Figure 7.

Effect of AID‐TAT peptide on flavoprotein oxidation in vitro. A, Representative traces of flavoprotein autofluorescence recorded in a myocyte before and after 5 minutes of exposure to 40 μmol/L of H₂O₂ followed by 5 minutes of exposure to 10 U/mL of catalase and a myocyte before and after 5 minutes of exposure to 0 μmol/L of H₂O₂ followed by 5 minutes of exposure to 10 U/mL of catalase. Vertical arrows indicate when drugs were added. Carbonyl cyanide‐4‐(trifluoromethoxy)phenylhydrazone (FCCP; 10 μmol/L) was added to increase flavoprotein signal, confirming the signal was mitochondrial in origin. B, Mean±SEM of changes flavoprotein autofluorescence for all myocytes exposed to 40 μmol/L of H₂O₂, 10 U/mL of catalase, 10 μmol/L of nisoldipine (Nisol), and 10 μmol/L of FCCP as indicated. C, Representative traces of flavoprotein autofluorescence recorded in myocytes before and after 5 minutes of exposure to 40 μmol/L of H₂O₂ followed by 5 minutes of exposure to 10 U/mL of catalase in the presence of either 1 or 10 μmol/L of AID(S)‐TAT or AID‐TAT peptide derived against the AID of the L‐type calcium channel as indicated. Vertical arrows indicate when drugs were added. FCCP (10 μmol/L) was added to increase flavoprotein signal, confirming the signal was mitochondrial in origin. D, Mean±SEM of changes in flavoprotein autofluorescence for all myocytes exposed to 40 μmol/L of H₂O₂, 10 U/mL of catalase, 1 or 10 μmol/L of AID(S)‐TAT or AID‐TAT peptide, and 10 μmol/L of nisoldipine (Nisol) as indicated.
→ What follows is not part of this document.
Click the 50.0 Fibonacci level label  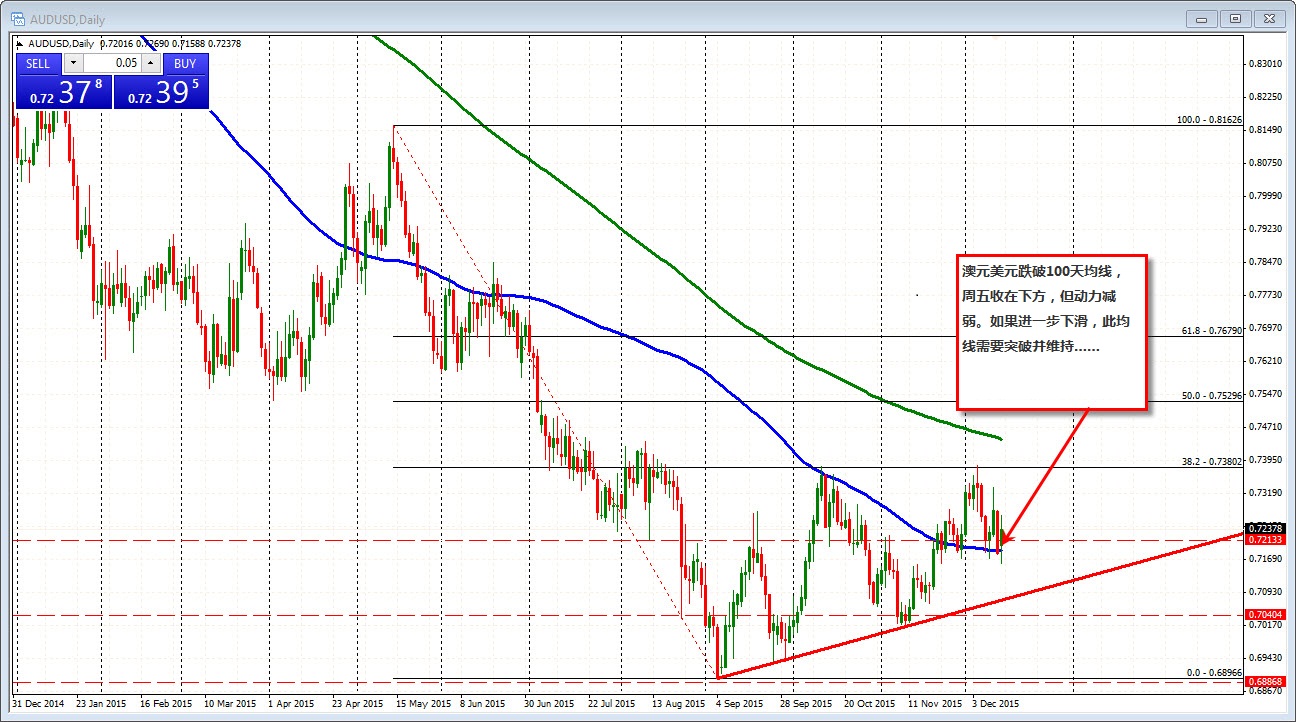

Statistical significance was determined using the Kruskal‐Wallis test followed by Dunn's multiple comparison test. E, Exposure of guinea pig myocytes to BayK(–) causes a significant increase in formation of formazan from tetrozolium salt that can be attenuated by nisoldipine and by AID‐TAT peptide.¹⁹ AID indicates alpha‐interacting domain; TAT, transactivator of transcription.